What is needed is an exact copy of every entry.

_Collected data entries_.
################

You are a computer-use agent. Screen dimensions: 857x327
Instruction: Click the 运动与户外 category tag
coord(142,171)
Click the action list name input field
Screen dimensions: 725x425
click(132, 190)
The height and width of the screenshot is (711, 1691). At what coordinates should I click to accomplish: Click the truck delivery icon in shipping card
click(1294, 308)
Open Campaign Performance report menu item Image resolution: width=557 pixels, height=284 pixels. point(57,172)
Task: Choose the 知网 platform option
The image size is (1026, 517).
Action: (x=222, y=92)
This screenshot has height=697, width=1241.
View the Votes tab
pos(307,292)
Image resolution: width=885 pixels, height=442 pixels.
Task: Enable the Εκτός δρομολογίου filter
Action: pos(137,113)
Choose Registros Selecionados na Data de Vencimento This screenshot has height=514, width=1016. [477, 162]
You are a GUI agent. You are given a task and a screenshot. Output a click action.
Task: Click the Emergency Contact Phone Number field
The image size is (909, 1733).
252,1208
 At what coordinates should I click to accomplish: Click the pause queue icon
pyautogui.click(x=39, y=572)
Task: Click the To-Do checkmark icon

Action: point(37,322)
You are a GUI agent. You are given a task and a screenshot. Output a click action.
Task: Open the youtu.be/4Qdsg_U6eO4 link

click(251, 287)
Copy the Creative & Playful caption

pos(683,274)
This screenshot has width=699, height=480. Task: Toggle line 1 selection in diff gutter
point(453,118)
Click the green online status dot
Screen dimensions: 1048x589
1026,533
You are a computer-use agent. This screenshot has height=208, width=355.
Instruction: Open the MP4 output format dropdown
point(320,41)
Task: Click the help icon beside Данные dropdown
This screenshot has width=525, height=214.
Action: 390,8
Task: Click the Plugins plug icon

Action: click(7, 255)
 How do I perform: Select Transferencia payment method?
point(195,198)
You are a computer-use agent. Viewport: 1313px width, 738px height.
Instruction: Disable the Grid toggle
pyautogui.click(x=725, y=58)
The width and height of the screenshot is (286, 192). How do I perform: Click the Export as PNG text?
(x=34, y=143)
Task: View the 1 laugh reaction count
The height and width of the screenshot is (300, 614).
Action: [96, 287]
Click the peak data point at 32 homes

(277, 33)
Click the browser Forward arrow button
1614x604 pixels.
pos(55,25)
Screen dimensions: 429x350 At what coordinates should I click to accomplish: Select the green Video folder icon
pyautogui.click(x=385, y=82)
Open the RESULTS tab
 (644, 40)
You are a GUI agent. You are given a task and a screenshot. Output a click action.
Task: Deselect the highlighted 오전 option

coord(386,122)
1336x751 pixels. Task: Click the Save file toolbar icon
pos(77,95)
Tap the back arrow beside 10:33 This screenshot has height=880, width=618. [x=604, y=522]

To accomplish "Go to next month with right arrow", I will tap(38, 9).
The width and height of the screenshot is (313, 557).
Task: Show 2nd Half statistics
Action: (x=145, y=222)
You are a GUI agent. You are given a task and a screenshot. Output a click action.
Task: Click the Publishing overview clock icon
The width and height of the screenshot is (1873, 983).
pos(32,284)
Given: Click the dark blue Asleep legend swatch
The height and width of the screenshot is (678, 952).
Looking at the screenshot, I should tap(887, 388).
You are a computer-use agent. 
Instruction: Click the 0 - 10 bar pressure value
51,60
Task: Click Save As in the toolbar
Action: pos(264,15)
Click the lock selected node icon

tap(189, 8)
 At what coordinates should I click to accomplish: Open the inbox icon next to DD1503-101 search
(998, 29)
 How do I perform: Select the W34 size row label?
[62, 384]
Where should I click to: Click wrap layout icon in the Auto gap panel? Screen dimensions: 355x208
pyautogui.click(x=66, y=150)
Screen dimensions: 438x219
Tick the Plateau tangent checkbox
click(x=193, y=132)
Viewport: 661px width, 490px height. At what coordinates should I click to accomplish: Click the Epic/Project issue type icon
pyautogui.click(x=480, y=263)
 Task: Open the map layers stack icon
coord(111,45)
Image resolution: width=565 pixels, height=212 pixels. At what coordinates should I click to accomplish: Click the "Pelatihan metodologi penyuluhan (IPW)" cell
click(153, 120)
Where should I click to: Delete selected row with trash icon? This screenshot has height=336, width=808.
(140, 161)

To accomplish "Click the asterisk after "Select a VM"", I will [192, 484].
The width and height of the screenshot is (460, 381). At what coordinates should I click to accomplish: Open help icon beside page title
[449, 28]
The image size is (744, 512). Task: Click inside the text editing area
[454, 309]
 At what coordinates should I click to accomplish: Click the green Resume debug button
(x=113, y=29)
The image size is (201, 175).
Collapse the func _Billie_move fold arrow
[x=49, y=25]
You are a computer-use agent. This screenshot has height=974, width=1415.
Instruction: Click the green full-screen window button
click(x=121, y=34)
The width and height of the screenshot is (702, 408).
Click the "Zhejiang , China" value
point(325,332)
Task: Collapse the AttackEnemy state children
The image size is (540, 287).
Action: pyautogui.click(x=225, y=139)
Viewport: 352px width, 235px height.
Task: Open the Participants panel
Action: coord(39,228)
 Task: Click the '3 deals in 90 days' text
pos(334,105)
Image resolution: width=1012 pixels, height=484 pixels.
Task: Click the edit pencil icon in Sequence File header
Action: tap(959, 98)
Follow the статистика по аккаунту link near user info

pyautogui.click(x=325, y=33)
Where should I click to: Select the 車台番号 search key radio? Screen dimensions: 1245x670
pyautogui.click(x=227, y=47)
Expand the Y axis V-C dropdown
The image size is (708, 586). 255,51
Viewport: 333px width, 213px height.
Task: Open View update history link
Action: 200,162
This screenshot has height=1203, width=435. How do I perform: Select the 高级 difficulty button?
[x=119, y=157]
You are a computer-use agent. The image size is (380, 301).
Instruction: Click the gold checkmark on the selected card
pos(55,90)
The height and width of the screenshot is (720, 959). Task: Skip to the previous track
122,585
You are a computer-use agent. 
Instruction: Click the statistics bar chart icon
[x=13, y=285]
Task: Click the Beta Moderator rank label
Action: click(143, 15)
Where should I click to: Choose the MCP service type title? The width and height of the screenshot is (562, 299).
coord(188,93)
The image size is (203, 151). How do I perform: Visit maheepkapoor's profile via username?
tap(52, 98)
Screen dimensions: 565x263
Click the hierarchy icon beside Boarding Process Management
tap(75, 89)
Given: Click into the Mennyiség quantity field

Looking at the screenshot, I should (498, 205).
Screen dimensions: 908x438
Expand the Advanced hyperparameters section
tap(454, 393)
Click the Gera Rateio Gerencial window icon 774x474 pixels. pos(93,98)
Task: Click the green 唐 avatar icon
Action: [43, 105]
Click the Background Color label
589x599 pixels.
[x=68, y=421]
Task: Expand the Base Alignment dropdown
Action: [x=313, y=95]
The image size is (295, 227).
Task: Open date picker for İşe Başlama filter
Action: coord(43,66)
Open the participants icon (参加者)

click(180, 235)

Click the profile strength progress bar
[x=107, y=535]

################

_Expected answer_.
You are a computer-use agent. Screen dimensions: 857x327
Instruction: Click the 运动与户外 category tag
coord(142,171)
Click the action list name input field
Screen dimensions: 725x425
click(132, 190)
The height and width of the screenshot is (711, 1691). At what coordinates should I click to accomplish: Click the truck delivery icon in shipping card
click(1294, 308)
Open Campaign Performance report menu item Image resolution: width=557 pixels, height=284 pixels. point(57,172)
Task: Choose the 知网 platform option
The image size is (1026, 517).
Action: (x=222, y=92)
This screenshot has height=697, width=1241.
View the Votes tab
pos(307,292)
Image resolution: width=885 pixels, height=442 pixels.
Task: Enable the Εκτός δρομολογίου filter
Action: pos(137,113)
Choose Registros Selecionados na Data de Vencimento This screenshot has height=514, width=1016. [477, 162]
You are a GUI agent. You are given a task and a screenshot. Output a click action.
Task: Click the Emergency Contact Phone Number field
The image size is (909, 1733).
252,1208
 At what coordinates should I click to accomplish: Click the pause queue icon
pyautogui.click(x=39, y=572)
Task: Click the To-Do checkmark icon

Action: point(37,322)
You are a GUI agent. You are given a task and a screenshot. Output a click action.
Task: Open the youtu.be/4Qdsg_U6eO4 link

click(251, 287)
Copy the Creative & Playful caption

pos(683,274)
This screenshot has width=699, height=480. Task: Toggle line 1 selection in diff gutter
point(453,118)
Click the green online status dot
Screen dimensions: 1048x589
1026,533
You are a computer-use agent. This screenshot has height=208, width=355.
Instruction: Open the MP4 output format dropdown
point(320,41)
Task: Click the help icon beside Данные dropdown
This screenshot has width=525, height=214.
Action: 390,8
Task: Click the Plugins plug icon

Action: click(7, 255)
 How do I perform: Select Transferencia payment method?
point(195,198)
You are a computer-use agent. Viewport: 1313px width, 738px height.
Instruction: Disable the Grid toggle
pyautogui.click(x=725, y=58)
The width and height of the screenshot is (286, 192). How do I perform: Click the Export as PNG text?
(x=34, y=143)
Task: View the 1 laugh reaction count
The height and width of the screenshot is (300, 614).
Action: [96, 287]
Click the peak data point at 32 homes

(277, 33)
Click the browser Forward arrow button
1614x604 pixels.
pos(55,25)
Screen dimensions: 429x350 At what coordinates should I click to accomplish: Select the green Video folder icon
pyautogui.click(x=385, y=82)
Open the RESULTS tab
 (644, 40)
You are a GUI agent. You are given a task and a screenshot. Output a click action.
Task: Deselect the highlighted 오전 option

coord(386,122)
1336x751 pixels. Task: Click the Save file toolbar icon
pos(77,95)
Tap the back arrow beside 10:33 This screenshot has height=880, width=618. [x=604, y=522]

To accomplish "Go to next month with right arrow", I will tap(38, 9).
The width and height of the screenshot is (313, 557).
Task: Show 2nd Half statistics
Action: (x=145, y=222)
You are a GUI agent. You are given a task and a screenshot. Output a click action.
Task: Click the Publishing overview clock icon
The width and height of the screenshot is (1873, 983).
pos(32,284)
Given: Click the dark blue Asleep legend swatch
The height and width of the screenshot is (678, 952).
Looking at the screenshot, I should tap(887, 388).
You are a computer-use agent. 
Instruction: Click the 0 - 10 bar pressure value
51,60
Task: Click Save As in the toolbar
Action: pos(264,15)
Click the lock selected node icon

tap(189, 8)
 At what coordinates should I click to accomplish: Open the inbox icon next to DD1503-101 search
(998, 29)
 How do I perform: Select the W34 size row label?
[62, 384]
Where should I click to: Click wrap layout icon in the Auto gap panel? Screen dimensions: 355x208
pyautogui.click(x=66, y=150)
Screen dimensions: 438x219
Tick the Plateau tangent checkbox
click(x=193, y=132)
Viewport: 661px width, 490px height. At what coordinates should I click to accomplish: Click the Epic/Project issue type icon
pyautogui.click(x=480, y=263)
 Task: Open the map layers stack icon
coord(111,45)
Image resolution: width=565 pixels, height=212 pixels. At what coordinates should I click to accomplish: Click the "Pelatihan metodologi penyuluhan (IPW)" cell
click(153, 120)
Where should I click to: Delete selected row with trash icon? This screenshot has height=336, width=808.
(140, 161)

To accomplish "Click the asterisk after "Select a VM"", I will [192, 484].
The width and height of the screenshot is (460, 381). At what coordinates should I click to accomplish: Open help icon beside page title
[449, 28]
The image size is (744, 512). Task: Click inside the text editing area
[454, 309]
 At what coordinates should I click to accomplish: Click the green Resume debug button
(x=113, y=29)
The image size is (201, 175).
Collapse the func _Billie_move fold arrow
[x=49, y=25]
You are a computer-use agent. This screenshot has height=974, width=1415.
Instruction: Click the green full-screen window button
click(x=121, y=34)
The width and height of the screenshot is (702, 408).
Click the "Zhejiang , China" value
point(325,332)
Task: Collapse the AttackEnemy state children
The image size is (540, 287).
Action: pyautogui.click(x=225, y=139)
Viewport: 352px width, 235px height.
Task: Open the Participants panel
Action: coord(39,228)
 Task: Click the '3 deals in 90 days' text
pos(334,105)
Image resolution: width=1012 pixels, height=484 pixels.
Task: Click the edit pencil icon in Sequence File header
Action: tap(959, 98)
Follow the статистика по аккаунту link near user info

pyautogui.click(x=325, y=33)
Where should I click to: Select the 車台番号 search key radio? Screen dimensions: 1245x670
pyautogui.click(x=227, y=47)
Expand the Y axis V-C dropdown
The image size is (708, 586). 255,51
Viewport: 333px width, 213px height.
Task: Open View update history link
Action: 200,162
This screenshot has height=1203, width=435. How do I perform: Select the 高级 difficulty button?
[x=119, y=157]
You are a computer-use agent. The image size is (380, 301).
Instruction: Click the gold checkmark on the selected card
pos(55,90)
The height and width of the screenshot is (720, 959). Task: Skip to the previous track
122,585
You are a computer-use agent. 
Instruction: Click the statistics bar chart icon
[x=13, y=285]
Task: Click the Beta Moderator rank label
Action: click(143, 15)
Where should I click to: Choose the MCP service type title? The width and height of the screenshot is (562, 299).
coord(188,93)
The image size is (203, 151). How do I perform: Visit maheepkapoor's profile via username?
tap(52, 98)
Screen dimensions: 565x263
Click the hierarchy icon beside Boarding Process Management
tap(75, 89)
Given: Click into the Mennyiség quantity field

Looking at the screenshot, I should (498, 205).
Screen dimensions: 908x438
Expand the Advanced hyperparameters section
tap(454, 393)
Click the Gera Rateio Gerencial window icon 774x474 pixels. pos(93,98)
Task: Click the green 唐 avatar icon
Action: [43, 105]
Click the Background Color label
589x599 pixels.
[x=68, y=421]
Task: Expand the Base Alignment dropdown
Action: [x=313, y=95]
The image size is (295, 227).
Task: Open date picker for İşe Başlama filter
Action: coord(43,66)
Open the participants icon (参加者)

click(180, 235)

Click the profile strength progress bar
[x=107, y=535]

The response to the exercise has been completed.